Today’s paper first appeared in ICSE ’24.

Overview

This paper introduces OGO a tool for inspecting and modifying the object graph of a Java program using openCypher by treating the program state as a graph database. Examples of usecases include verifying program state during tests, or finding objects that satisfy complex criteria. The paper considers two implementations - one that uses Neo4J as the underlying database, and one that is implemented by the authors and can operate over their in-memory graph representation. In the Neo4J version, they incur the additional overhead of needing to serialize their graph to CSV and then importing the graph into Neo4J. The motivation behind having two implementations stems from their in-house implementation not being as feature-complete or mature as Neo4J which has been in active development for over a decade.

To speed up synthesis of the graph, the paper outlines 3 optimizations which all aim to reduce the size of the graph in some way by limiting what nodes/edges are considered. The most expensive step overall seems to be creating the edges of the graph.

Thoughts

  • I’m not sure how useful this is as a tool in general, but for testing, debugging, and tracing I can see how this could be a very powerful paradigm. The examples presented in the paper are not very compelling since the query representation obscures the intent of the code more than the normal version. It also doesn’t seem easier to write unless you were in the small subset of people that know cypher very well and don’t know Java at all. An example that showed something more compelling, like finding an instance of an object satsifying some property (e.g. find all nodes of a tree with only a single child, or find all elements in a UI framework that have some type of child node, etc) would have shown cases where writing Cypher might be easier than writing Java, or writing code against APIs that aren’t easily “queryable”.

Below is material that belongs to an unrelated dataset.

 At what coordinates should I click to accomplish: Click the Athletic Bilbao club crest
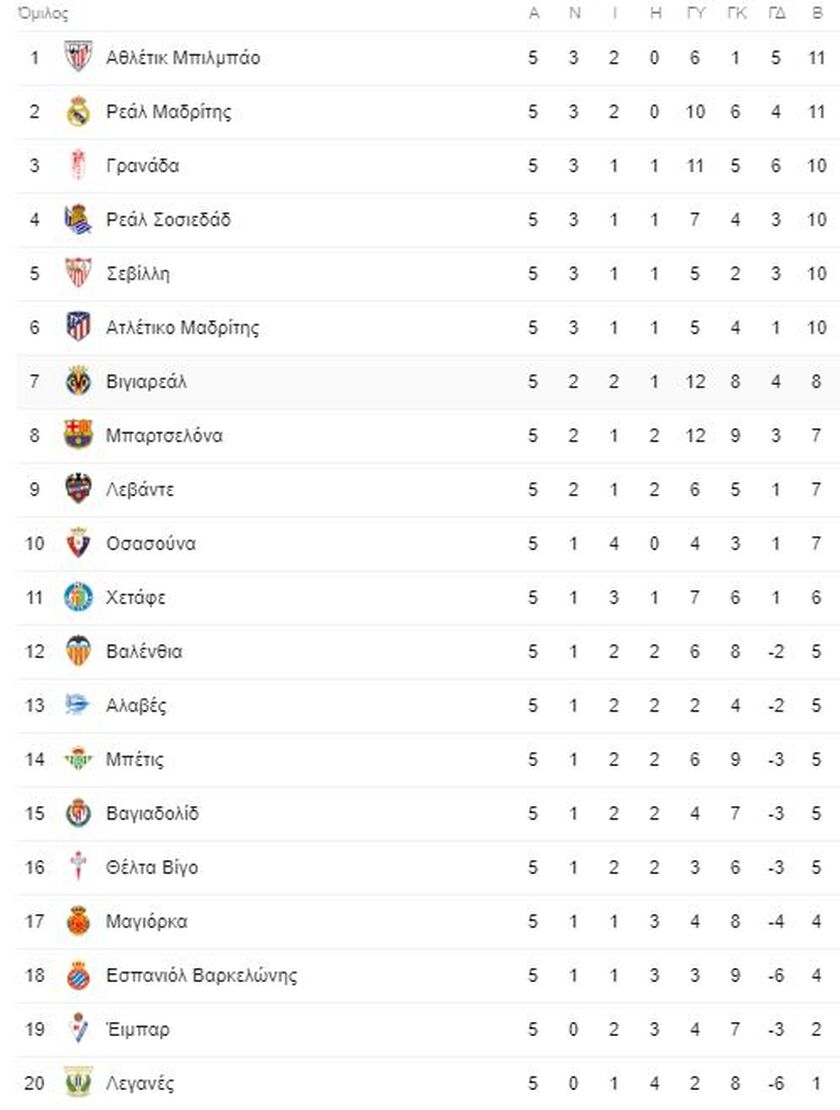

  • Explicitly creating the graph seems slow and not generally useful - materializing the entire program as a graph is only needed if one runs queries that frequently iterate over the entire graphs. However, in the examples shown in the paper (and most non-pathological usecases I can think of) start from some known set of nodes (or in most cases, a single node) and explore the neighborhood of the initial set. Lazily materializing the graph would likely avoid some overhead, and eliminate the need for some optimizations in constructing the graph (reducing complexity). I’ve previously worked on building a library that aims to present openCypher as a frontend which can connect to an implementation of a graph interface. A clever implementation of the interface could directly connect to the program’s in-memory state and explore the graph/materialize nodes and edges on-demand.

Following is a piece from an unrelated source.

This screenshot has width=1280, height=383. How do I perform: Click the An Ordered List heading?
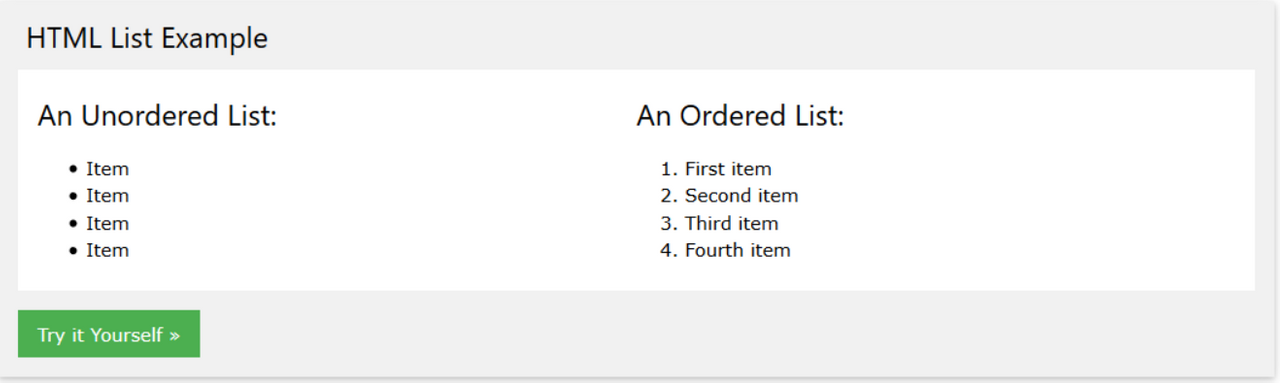[x=740, y=116]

Overall, it’s a cool idea, but I think I would have liked to see more examples that motivated the need for a graph database in the program. I’ve previously used custom annotations on C/C++ functions to build a graph database that could be used to statically enforce rules that prevent deadlock or other semantic violations of an API (see here) - maybe something similar/better could be achieved without the need for custom annotation by integrating graph databases more closely with the runtime.

Written on May 30, 2024